• WHAT YOU WILL DO
What lines below include the string "Saint"? Pick them out and copy them.

"""

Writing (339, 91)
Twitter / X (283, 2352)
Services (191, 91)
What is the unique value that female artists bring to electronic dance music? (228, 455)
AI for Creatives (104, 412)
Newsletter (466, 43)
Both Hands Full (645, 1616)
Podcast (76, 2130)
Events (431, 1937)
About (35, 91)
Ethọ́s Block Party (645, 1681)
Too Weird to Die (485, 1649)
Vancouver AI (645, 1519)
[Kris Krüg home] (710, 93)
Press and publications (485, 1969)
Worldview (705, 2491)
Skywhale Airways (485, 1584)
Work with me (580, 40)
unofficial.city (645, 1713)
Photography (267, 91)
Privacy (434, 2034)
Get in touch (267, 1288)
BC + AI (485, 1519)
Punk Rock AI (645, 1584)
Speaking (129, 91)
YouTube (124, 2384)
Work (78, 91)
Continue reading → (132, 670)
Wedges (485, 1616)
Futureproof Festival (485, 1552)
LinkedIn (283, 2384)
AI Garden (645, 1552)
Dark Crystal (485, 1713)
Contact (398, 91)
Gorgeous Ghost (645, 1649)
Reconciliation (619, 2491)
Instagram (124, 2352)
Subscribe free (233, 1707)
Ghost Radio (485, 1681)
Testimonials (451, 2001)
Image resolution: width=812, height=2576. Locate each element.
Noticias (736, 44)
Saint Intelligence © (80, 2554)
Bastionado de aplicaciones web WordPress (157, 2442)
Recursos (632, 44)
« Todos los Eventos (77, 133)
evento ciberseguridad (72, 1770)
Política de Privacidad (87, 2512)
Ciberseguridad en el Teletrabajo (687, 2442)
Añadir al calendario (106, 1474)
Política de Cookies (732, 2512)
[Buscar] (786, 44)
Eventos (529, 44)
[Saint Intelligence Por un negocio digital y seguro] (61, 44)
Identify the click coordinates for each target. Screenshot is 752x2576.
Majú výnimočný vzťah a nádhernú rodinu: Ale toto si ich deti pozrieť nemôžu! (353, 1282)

"""

• EXPECTED ANSWER
Saint Intelligence © (80, 2554)
[Saint Intelligence Por un negocio digital y seguro] (61, 44)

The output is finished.